The digital video recorder has empowered TV viewers as never before — but our eyes are bigger than our stomachs.

A whopping 41% of the content Americans record on their DVRs is never watched, according to a Motorola Mobility study. A key insight from the research is that people love the notion of being able to watch anything they want at any time, even if they don’t follow through.

Indeed, 72% of DVR users surveyed are “hoarders” who record an entire series to “collect the box set,” Motorola’s fourth Media Engagement Barometer study found.

Billions of hours of DVR recordings get zapped into thin air because users have run out of storage space. About 55% of U.S. respondents have deleted or moved content because of DVR storage limitations and 81% said that “caused frustration,” according to the survey.
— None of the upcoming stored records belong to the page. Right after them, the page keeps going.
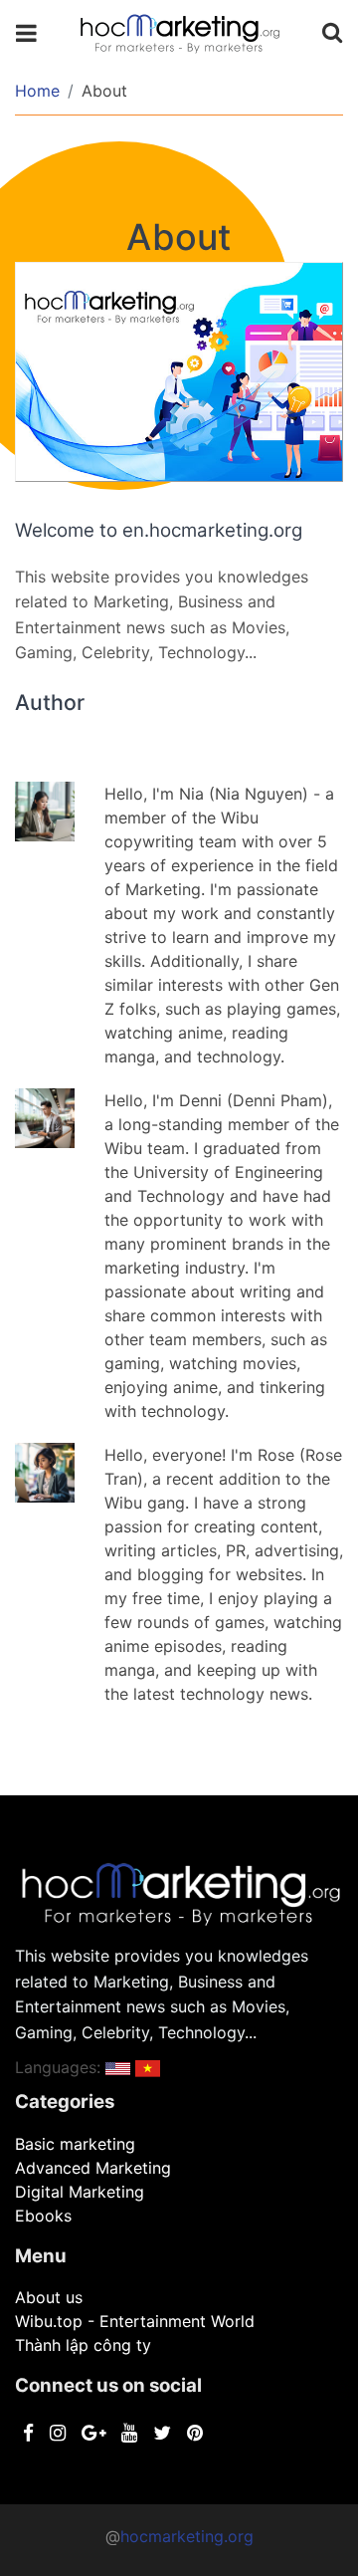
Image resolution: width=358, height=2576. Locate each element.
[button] (117, 2067)
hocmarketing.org (187, 2536)
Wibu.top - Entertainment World (135, 2321)
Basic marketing (75, 2144)
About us (49, 2297)
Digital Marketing (79, 2192)
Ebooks (43, 2215)
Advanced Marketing (93, 2168)
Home (37, 91)
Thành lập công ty (83, 2345)
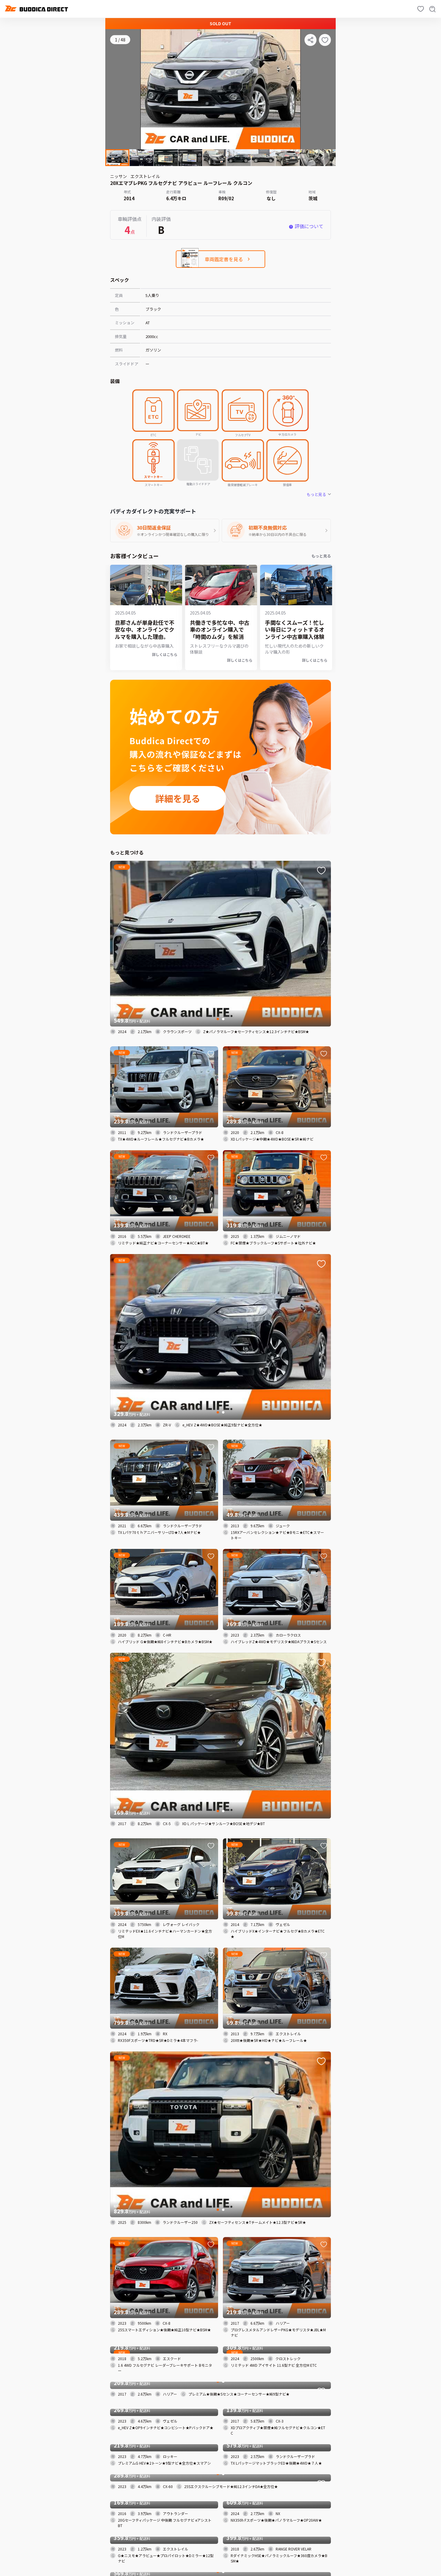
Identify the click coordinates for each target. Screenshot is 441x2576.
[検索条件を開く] (432, 9)
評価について (309, 226)
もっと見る (321, 556)
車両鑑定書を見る (224, 259)
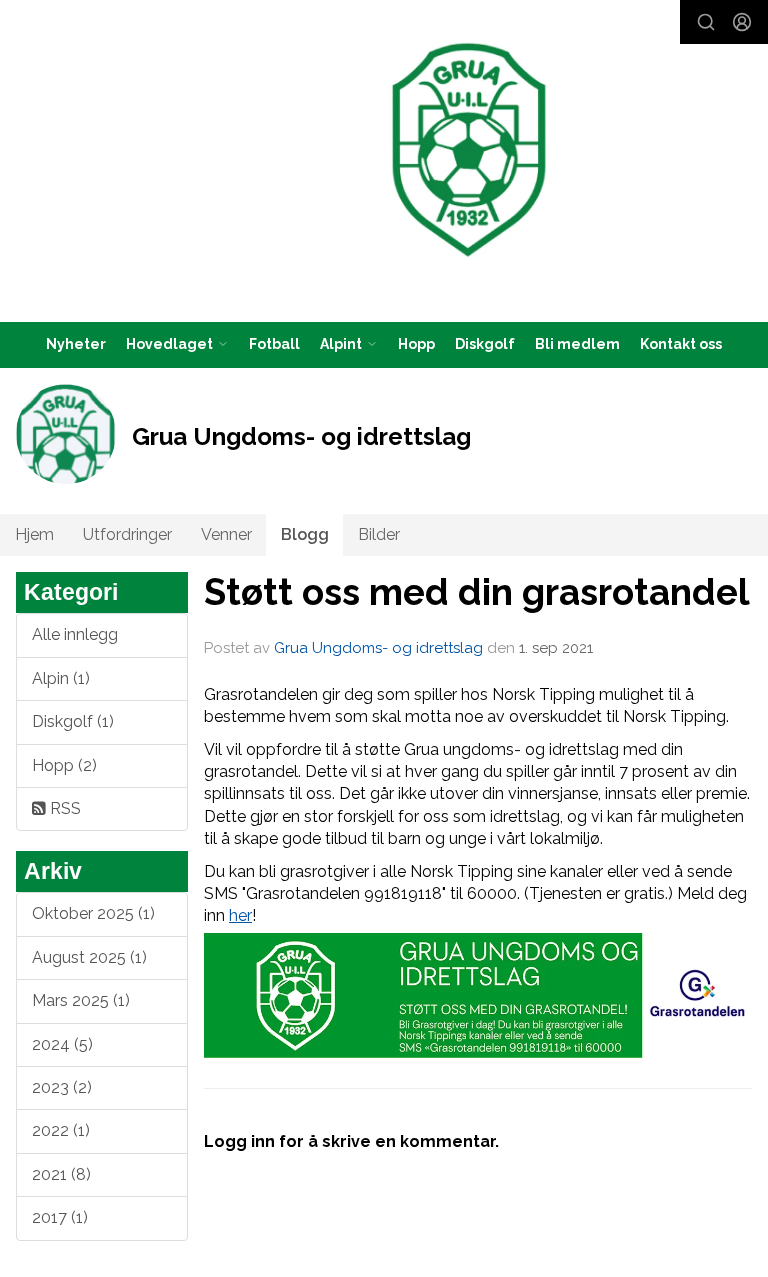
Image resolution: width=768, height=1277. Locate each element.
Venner (226, 534)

Consumers “want to be firmly in control of the way they experience their videos, but they’re frustrated,” John Burke, senior vice president and general manager of Motorola’s Converged Solutions group, said. Arris Group is in the midst of acquiring Motorola Home from Google, with the $2.35 billion deal expected to close in Q2.

It’s worth pointing out that most TV viewing time across the globe (73%) is still live, especially for news. Plus, while DVRs are increasingly popular, they’re not ubiquitous: just 52% of pay TV households have one, according to a Leichtman Research Group poll conducted in September 2012. Worldwide, 29% of all weekly TV content consumed is on a DVR, and in the U.S. it’s slightly higher at 34%, according to the Motorola study.

In any event, irritation over DVR storage limits could spell opportunity for TV providers. Network DVR services, such as Cablevision Systems’ DVR Plus, can deliver virtually unlimited space — and, some have suggested, disable fast-forwarding of ads.

DirecTV, for one, is trying to capitalize on consumers’ maxed-out DVRs with its marketing campaign pushing the Genie, a DVR that has a Terabyte of space for up to 200 HD hours and can record up to five shows at once. The spots show a cable DVR with “0% space available,” spawning a gripe-fest between two people about “cable is worse than …” recounting absurdly annoying situations.

Meanwhile, the Motorola study also found that tablet owners are rabid “super users” of video content, although they’re in the minority with 27% tablet ownership in the U.S. For example, on average, tablet owners watch 6.7 hours of movies a week versus the average of 5.5 for non-tablet owners. In addition, 47% of tablet users use a service provider’s TV catch-up service compared with 31% who don’t have such a device.

Motorola contracted market-research firm Vanson Bourne to conduct the study, which surveyed 9,500 consumers in 17 countries in December 2012.


U.S. TV viewers don’t watch as much as 41% of the TV content stored on their digital video recorders.